Our living room floor was a mess when we moved in. It’s a project that’s been waiting its time behind all the others – the leaky roof, the flaky render, the bowed studding, the drunken sailor of a fenceline, the complete lack of flues and chimney pots in the chimneys and the windows that were so rotted we could squeeze water out of the woodwork. This year, it’s the most urgent job, and it is close to being finished.
The carpenter running the job is a man in love with wood and everything that can be done with wood. He’s serious, practical, pointing out what can and what should be done and listening to what we want. The floorboards that were there originally were oak, ripped up, cracked, stained, cut across in stupid places and replaced with cheap painted pine where they’d been badly damaged by some previous owner, and we thought it was right to have oak there again.

Harry and his partner have taken up the floorboards, removed the old joists (basically, tree branches with a flattened edge cut on them), dug out the soil underneath, put in a damp-proof membrane and a wooden ‘trestle’ structure and nailed a solid deck on the trestle. Then he went off for a few days to prepare the boards themselves.

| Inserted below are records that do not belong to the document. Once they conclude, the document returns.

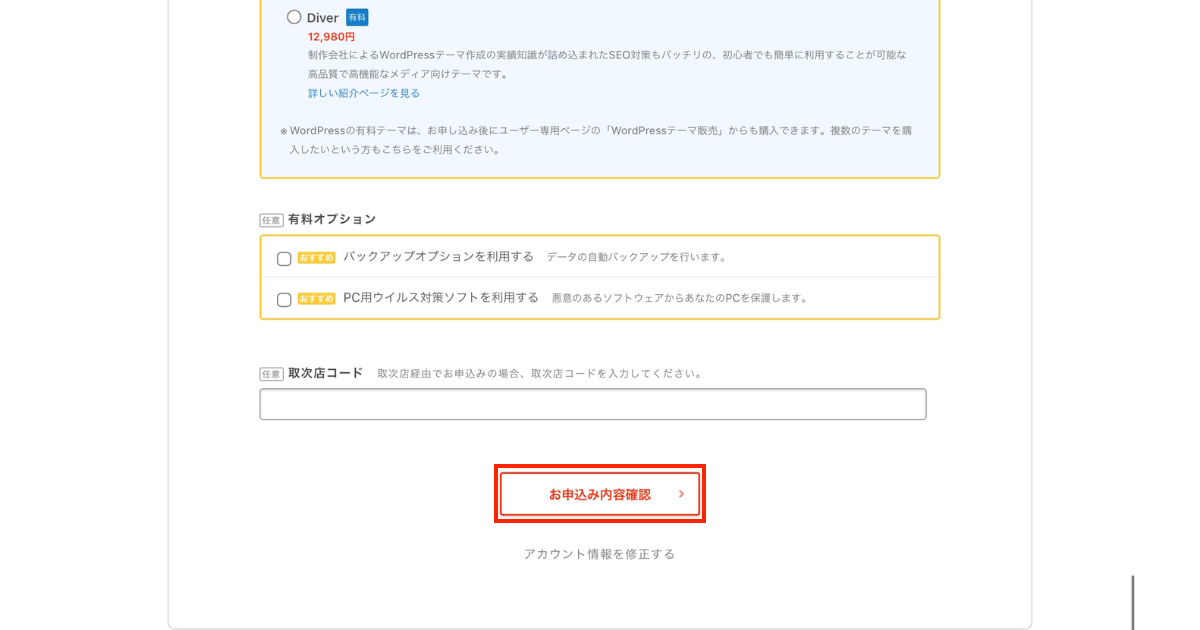1200x630 pixels.
Task: Click the 任意 tag beside 有料オプション
Action: click(271, 220)
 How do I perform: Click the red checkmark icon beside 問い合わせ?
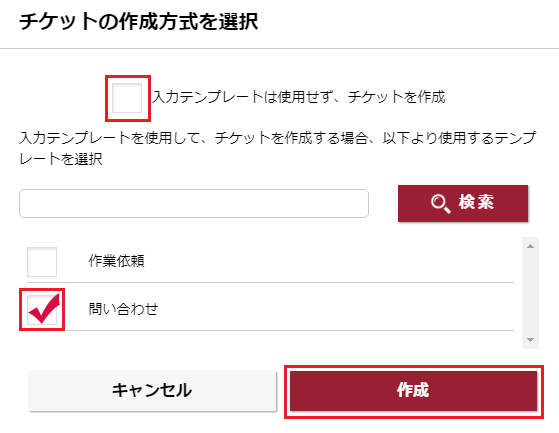(45, 308)
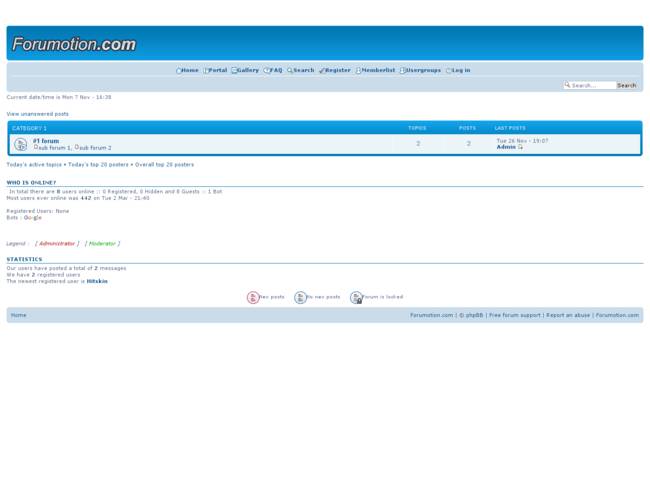The width and height of the screenshot is (650, 488).
Task: Open the #1 forum title link
Action: tap(46, 141)
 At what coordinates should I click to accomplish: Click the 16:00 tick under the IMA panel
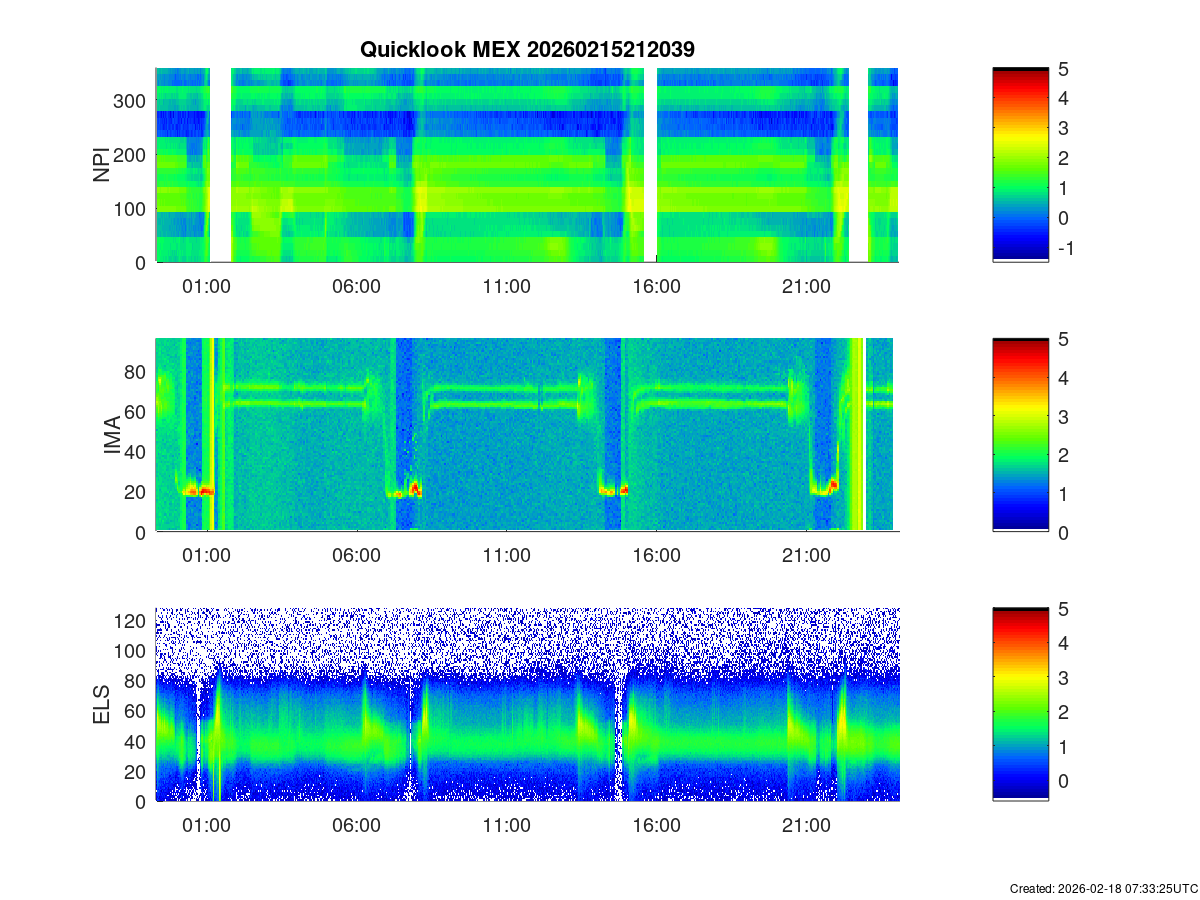point(656,556)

Our lovely neighbours dropped in to say hi and were politely unimpressed by the new floor. It wasn’t until he returned on Monday and spotted the new boards being stacked in the room, ready to go on top of the basic deck, that he realised that the deck was just the underfloor – there’d be new boards on top of that, replacing what had been there before.
The doors have been open all day today and yesterday, and the house was freezing – the pond has a thick layer of ice on it and the cats’ outside water-bowl is frozen solid. The cold has got into the walls and floor and iron radiators and the heating struggles to bring the house up to temperature. The woodshed proved its worth – we had the dining room stove running within minutes of Harry and Ethan packing up and leaving, and we thawed out within an hour. Max settled himself in front of the fire and soaked himself in warmth.
They’ve worked hard all day, with a lot of sawing, planing, fitting into place and nailing and they left it all finished at half five. All the boards are down, and they look incredible. We’ve been shuffling around in there in socks, tracing grain lines and imagining what it will look like when the boards are sanded down and oiled.
The walls need to be repainted, but – we have Floorboards.